Exact copy, no pictures: take the lines of the listing below from the first through the one containing "Open Google Chrome from the taskbar".

━━━ Material for this exercise ━━━

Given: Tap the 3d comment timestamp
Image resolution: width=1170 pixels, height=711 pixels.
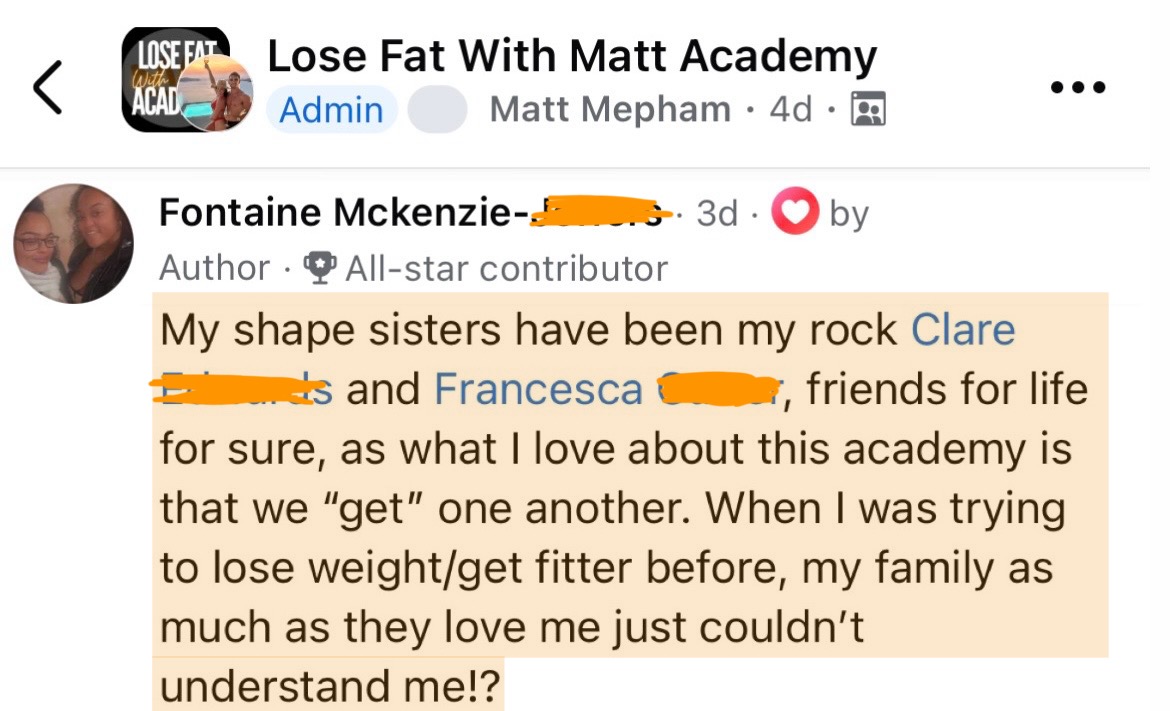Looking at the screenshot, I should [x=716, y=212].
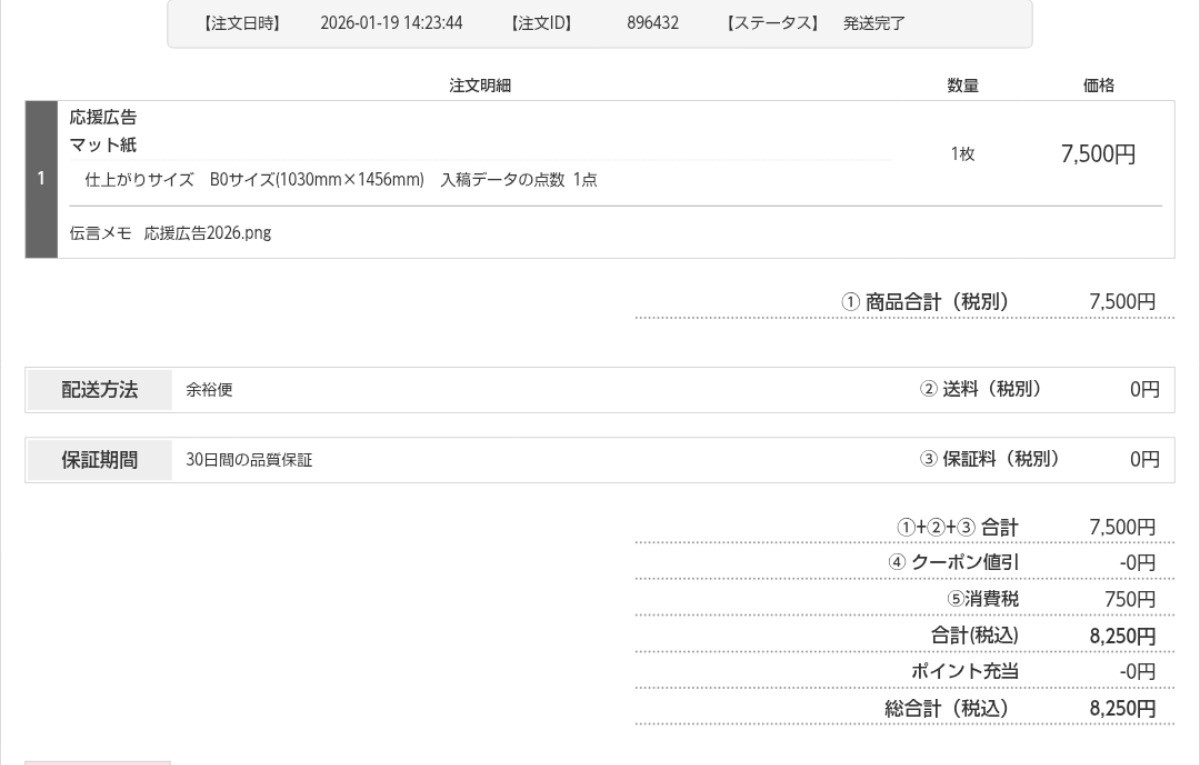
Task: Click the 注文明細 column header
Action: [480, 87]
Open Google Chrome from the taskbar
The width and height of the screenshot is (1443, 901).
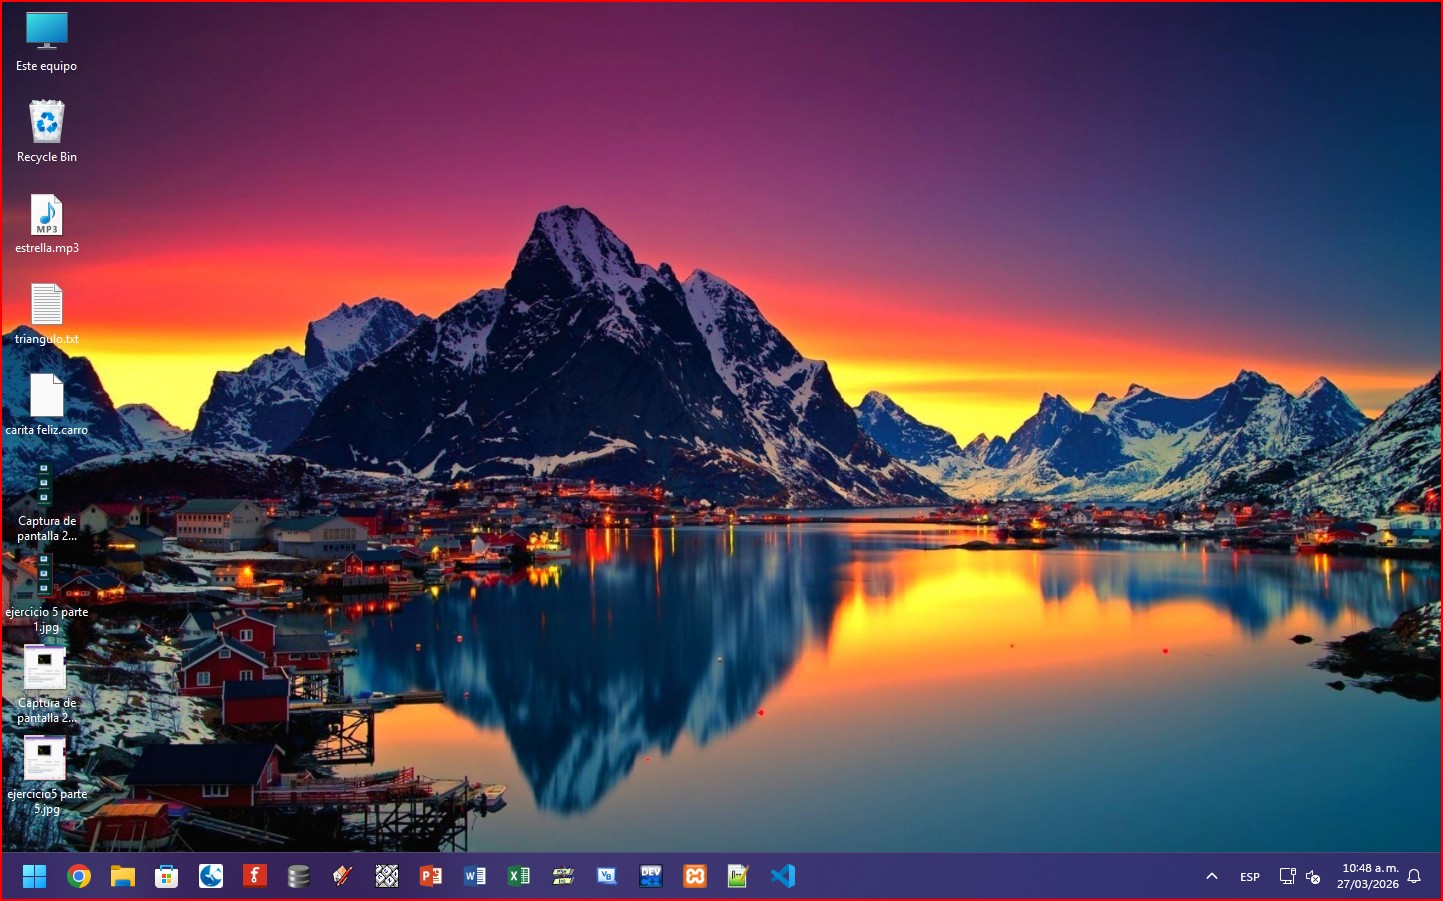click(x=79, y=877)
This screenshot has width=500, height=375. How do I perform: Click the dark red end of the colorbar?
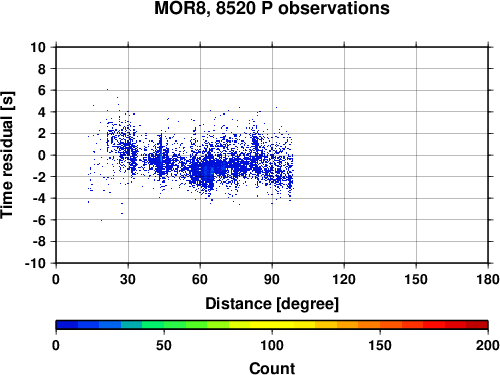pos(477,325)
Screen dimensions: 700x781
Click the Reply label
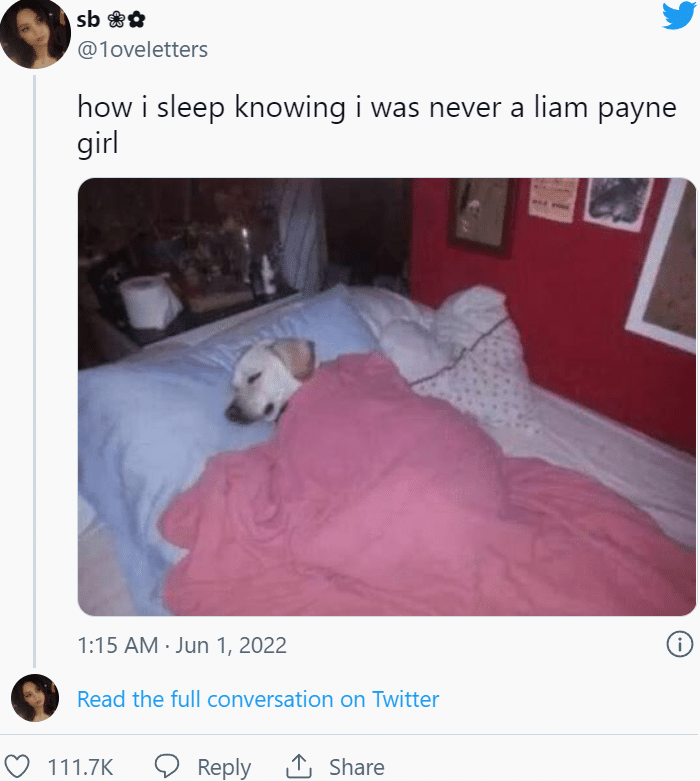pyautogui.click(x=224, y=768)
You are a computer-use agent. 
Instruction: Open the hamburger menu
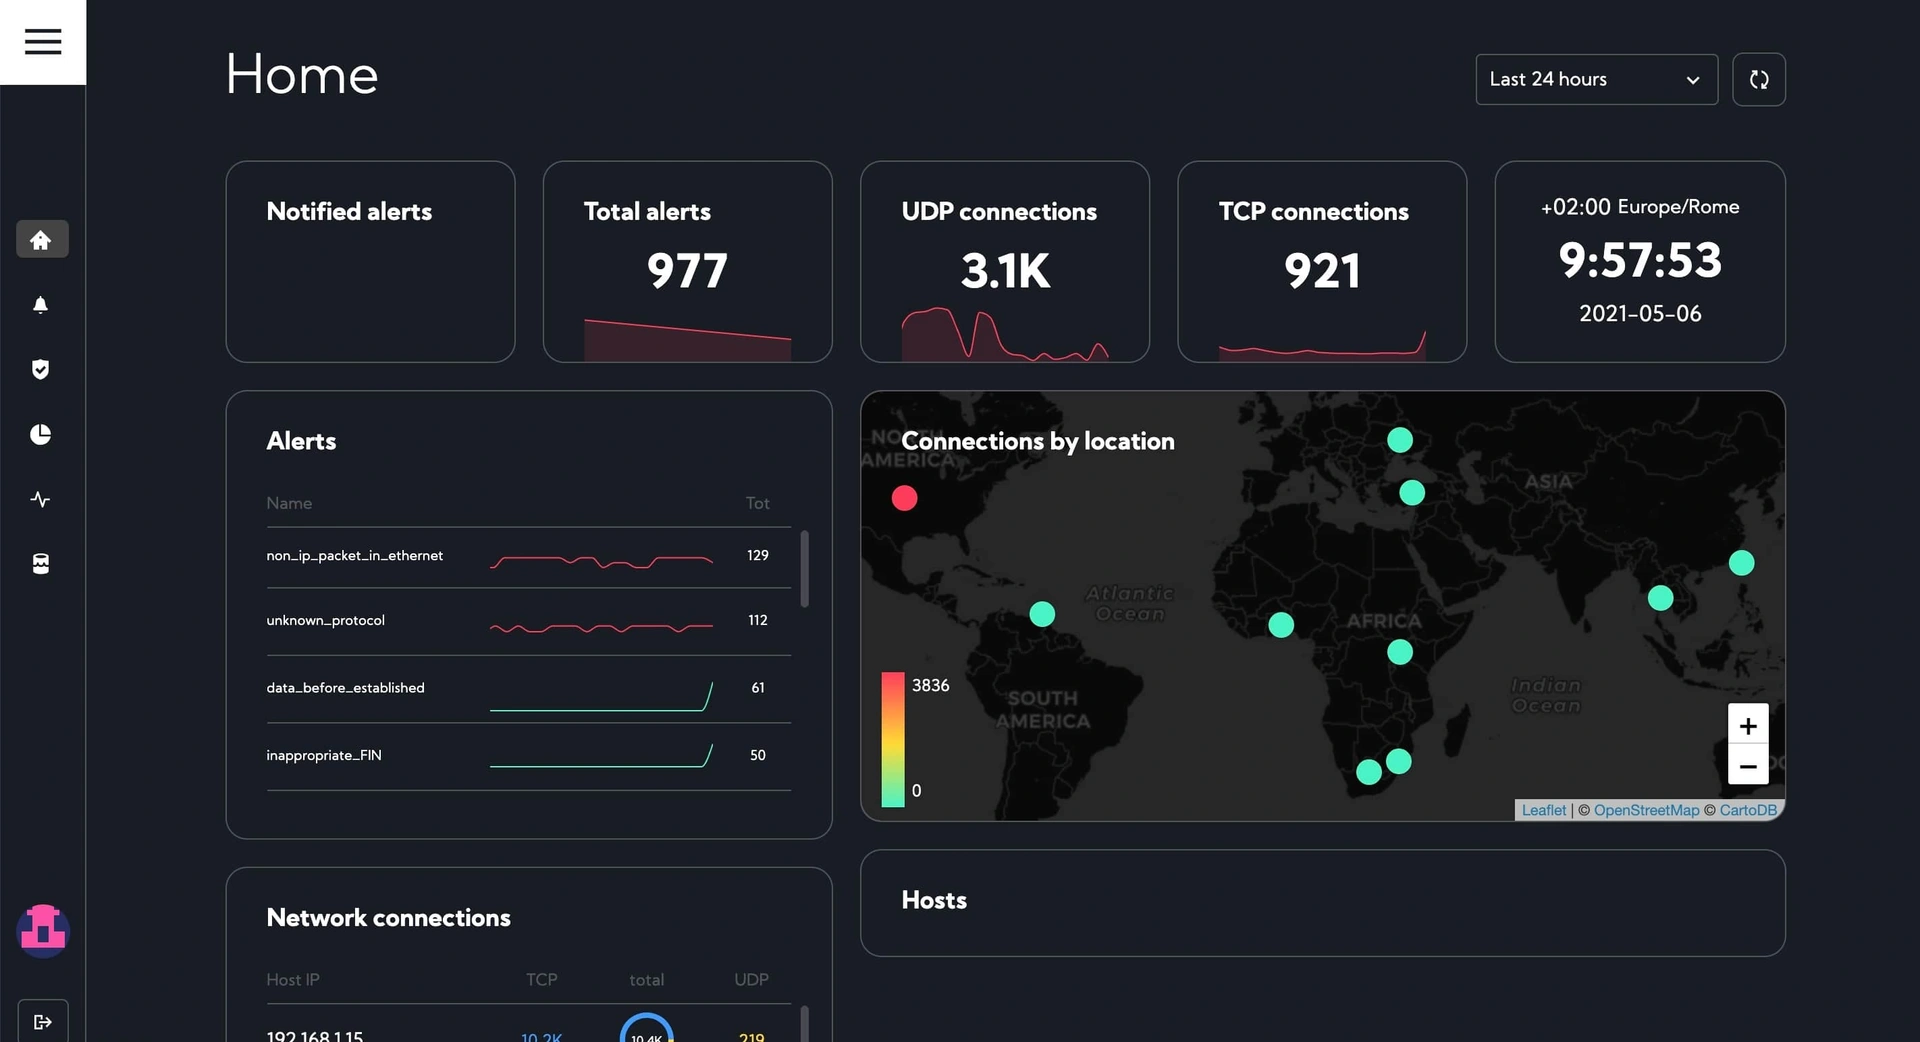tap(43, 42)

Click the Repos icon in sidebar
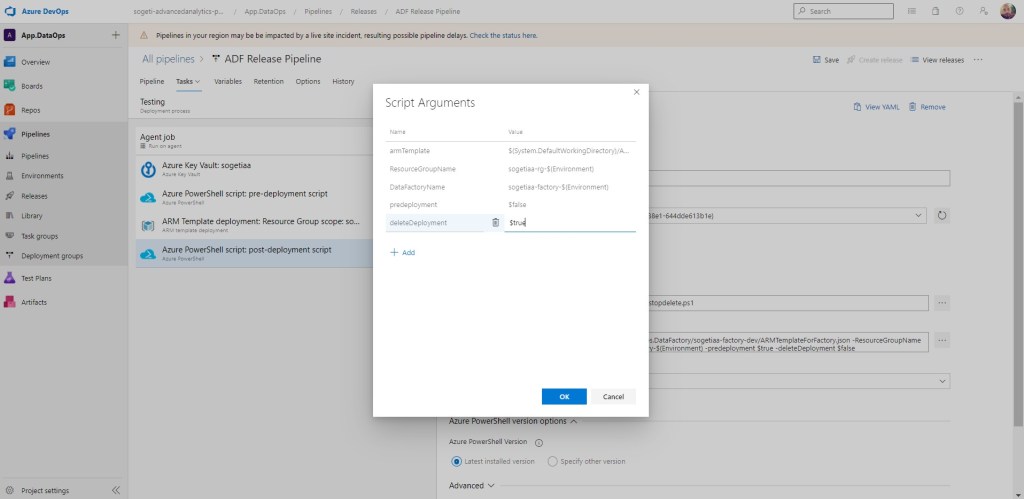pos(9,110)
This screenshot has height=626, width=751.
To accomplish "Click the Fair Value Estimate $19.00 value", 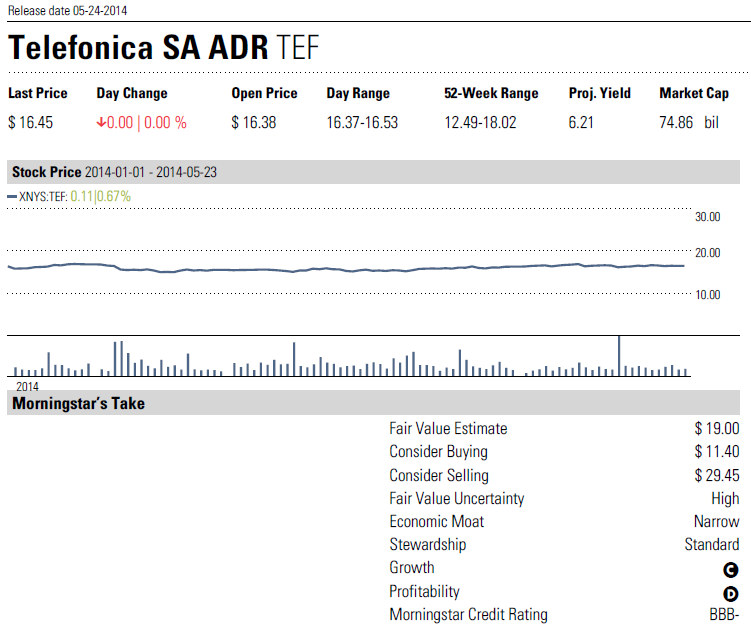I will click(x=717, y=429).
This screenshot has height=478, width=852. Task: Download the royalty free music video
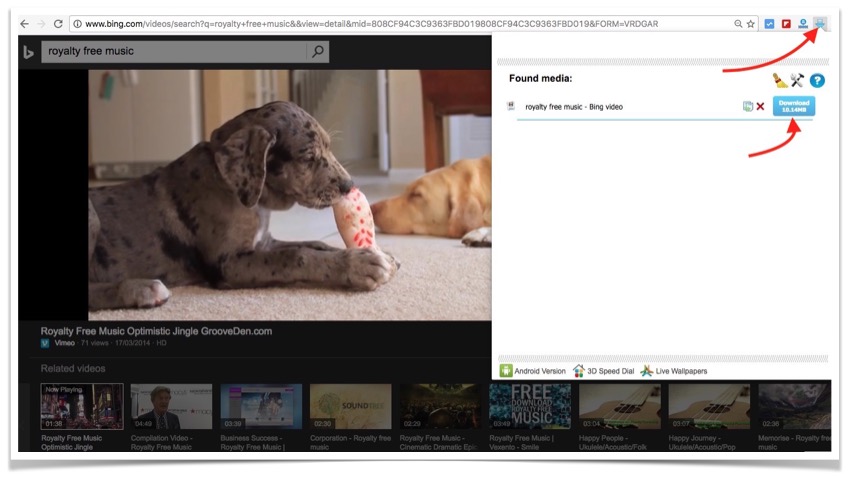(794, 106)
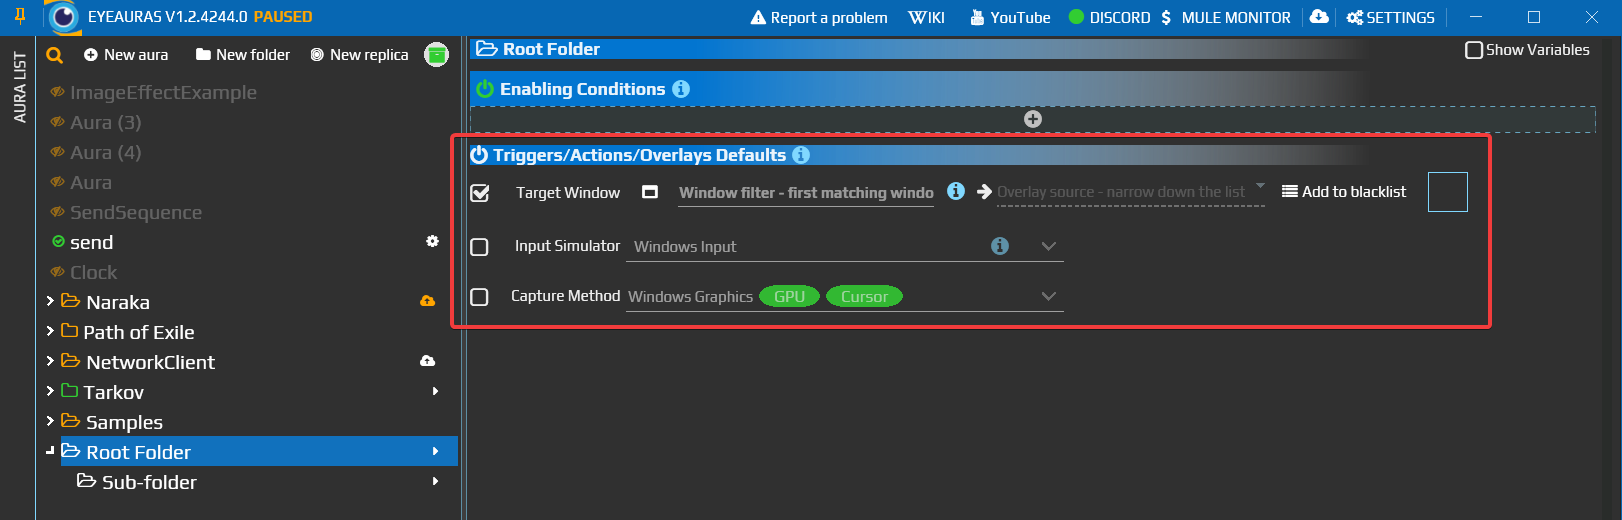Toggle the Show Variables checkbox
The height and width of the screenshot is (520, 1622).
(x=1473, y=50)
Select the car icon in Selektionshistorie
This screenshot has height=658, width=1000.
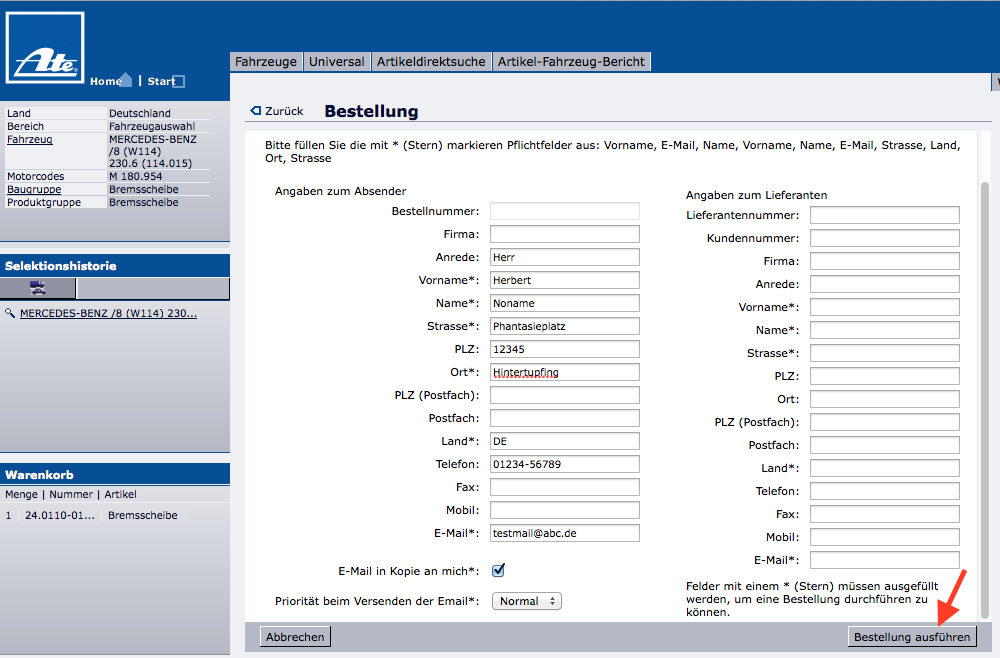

━━━

» Solution to this task:
Given: Tap the 3d comment timestamp
Image resolution: width=1170 pixels, height=711 pixels.
Looking at the screenshot, I should [x=716, y=212].
Task: Click the 注文明細 column header
Action: [480, 87]
Open Google Chrome from the taskbar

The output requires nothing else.